__Activity__
In the oral advocacy passage below, which two principles should the Applicant use as structural anchors?
Source passage START
Oral Advocacy Masterclass

Stetson oral advocacy demands the gravitas of ICJ pleading combined with the ability to render complex scientific and environmental concepts accessible to the bench. Judges want to see sophisticated legal reasoning grounded in real-world environmental understanding.

🌊 Applicant Advocacy

Frame the case as one of environmental harm and state accountability. Open with the human or ecological stakes: “The Applicant seeks the Court’s protection for an ecosystem facing irreversible degradation…” Use the no-harm principle and due diligence as your structural anchors. When discussing science, translate findings into legal consequences: “The IPCC’s findings establish the factual predicate for the Applicant’s submission that the Respondent’s conduct has caused measurable transboundary harm.” Always connect environmental principles back to specific treaty obligations and customary rules.
Source passage END
Supplied entries START
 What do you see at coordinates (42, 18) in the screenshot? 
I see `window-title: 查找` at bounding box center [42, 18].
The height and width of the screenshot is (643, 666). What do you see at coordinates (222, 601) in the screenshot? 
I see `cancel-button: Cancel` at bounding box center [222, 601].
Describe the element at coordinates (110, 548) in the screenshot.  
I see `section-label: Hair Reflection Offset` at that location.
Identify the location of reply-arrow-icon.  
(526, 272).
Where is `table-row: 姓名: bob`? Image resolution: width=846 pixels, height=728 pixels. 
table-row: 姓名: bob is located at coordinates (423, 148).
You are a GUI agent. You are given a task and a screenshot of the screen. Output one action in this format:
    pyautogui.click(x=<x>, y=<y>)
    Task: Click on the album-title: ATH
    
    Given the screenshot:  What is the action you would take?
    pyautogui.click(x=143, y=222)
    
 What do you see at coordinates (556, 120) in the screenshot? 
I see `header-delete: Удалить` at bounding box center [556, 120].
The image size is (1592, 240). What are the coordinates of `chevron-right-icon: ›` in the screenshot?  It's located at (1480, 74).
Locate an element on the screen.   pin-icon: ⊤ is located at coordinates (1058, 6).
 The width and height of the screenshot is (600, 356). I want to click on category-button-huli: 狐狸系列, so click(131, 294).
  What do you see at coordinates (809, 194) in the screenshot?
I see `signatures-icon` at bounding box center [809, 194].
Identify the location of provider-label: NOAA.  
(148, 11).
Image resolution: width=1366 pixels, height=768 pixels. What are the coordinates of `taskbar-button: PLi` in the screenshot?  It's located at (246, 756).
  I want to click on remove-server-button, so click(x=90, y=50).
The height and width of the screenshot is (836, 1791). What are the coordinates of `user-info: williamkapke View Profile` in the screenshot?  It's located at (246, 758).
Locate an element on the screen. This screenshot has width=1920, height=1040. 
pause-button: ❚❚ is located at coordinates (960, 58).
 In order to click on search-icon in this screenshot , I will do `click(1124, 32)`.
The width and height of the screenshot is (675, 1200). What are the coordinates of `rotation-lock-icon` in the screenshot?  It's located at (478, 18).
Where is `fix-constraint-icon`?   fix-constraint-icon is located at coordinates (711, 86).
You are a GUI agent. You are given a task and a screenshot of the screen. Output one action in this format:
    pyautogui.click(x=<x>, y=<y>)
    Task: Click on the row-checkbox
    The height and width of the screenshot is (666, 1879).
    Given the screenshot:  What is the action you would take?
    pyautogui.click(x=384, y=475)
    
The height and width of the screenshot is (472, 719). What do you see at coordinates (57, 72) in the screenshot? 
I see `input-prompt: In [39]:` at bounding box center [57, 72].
Supplied entries END
__Response to the exercise__
The no-harm principle and due diligence.